7. Dedication of Life to the Service of God.—In order to retain and make permanent in our lives the blessings we receive, we must pass them on to others. "Freely ye have received, freely give," is the law of permanent possession of the things of God. If the rich treasures of the word of God are to become ours to keep, we must dis­pense them freely. The knowledge locked up in the mind is soon forgot­ten and finally lost. We must be as diligent in disseminating the truths of God's word as we are in acquiring them. The sea that has no outlet is dead, even though it be fed by the sacred and abundant waters of the Jordan.

The man who seeks to find the light and love and life of God, which are the treasures of the word, but who refuses to bear witness of the same, will soon find himself in darkness and despair. The soul that is led by the Spirit of God and filled with the knowledge of God, is as salt that has not lost its savor, and as a light set on a hill; he stands as God's witness to a lost world. Peter said to the cripple lying at the gate of the temple, "Silver and gold have I none; but what I have, that give I thee." Peter possessed the knowledge of God, and it was this that he gave to the cripple. Jesus told His disciples to tarry in Jerusalem until they were endued with power, and then they were to go forth to minister in spiritual things. We must feed upon the bread of life; drink deep at the fountain of truth; and then as we min­ister to a hungry and thirsty world, we shall find that "it is more blessed to give than to receive." (Read in this connection Matt. 10: 8, 39; 20: 28; 28: 18-20; Mark 16: 19, 20; Luke 24: 47-49; John 7:37-39; Acts 1:8; Rev. 22:17.)

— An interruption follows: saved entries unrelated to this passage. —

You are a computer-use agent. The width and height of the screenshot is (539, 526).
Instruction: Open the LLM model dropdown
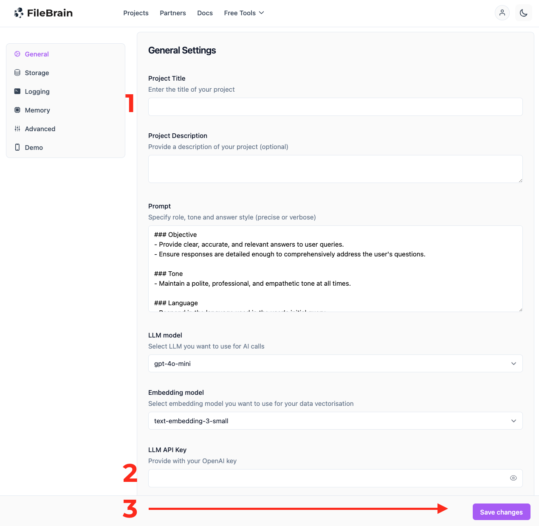335,363
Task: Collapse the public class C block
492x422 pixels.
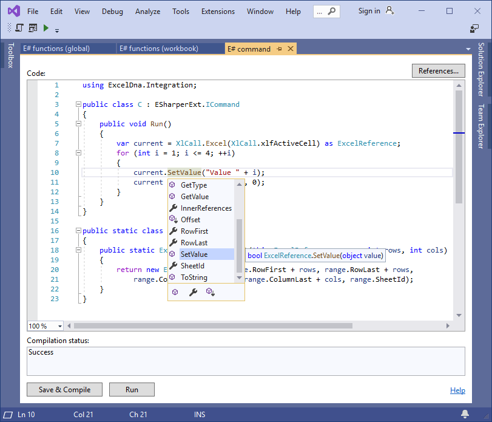Action: [78, 104]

Do these requirements seem too great? Let us not say so. Truly they are beyond the power of man to attain unto, in and of himself, but "my God shall supply every need of yours ac­cording to His riches in glory in Christ Jesus."

True Bible knowledge is gained through partaking of the divine na­ture. The two are bound together. When we enter into the experience of the things of God, knowledge and ex­perience must keep pace with each other. Both the knowledge and the ex­perience are dependent upon the power of God, and that power operates in us by the indwelling presence of His Spirit. Let us open our hearts to Him, let us receive Him into our lives and give Him complete dominion. Then He will open our minds that we may understand the Scriptures.

Pine Bluffs, Wyo.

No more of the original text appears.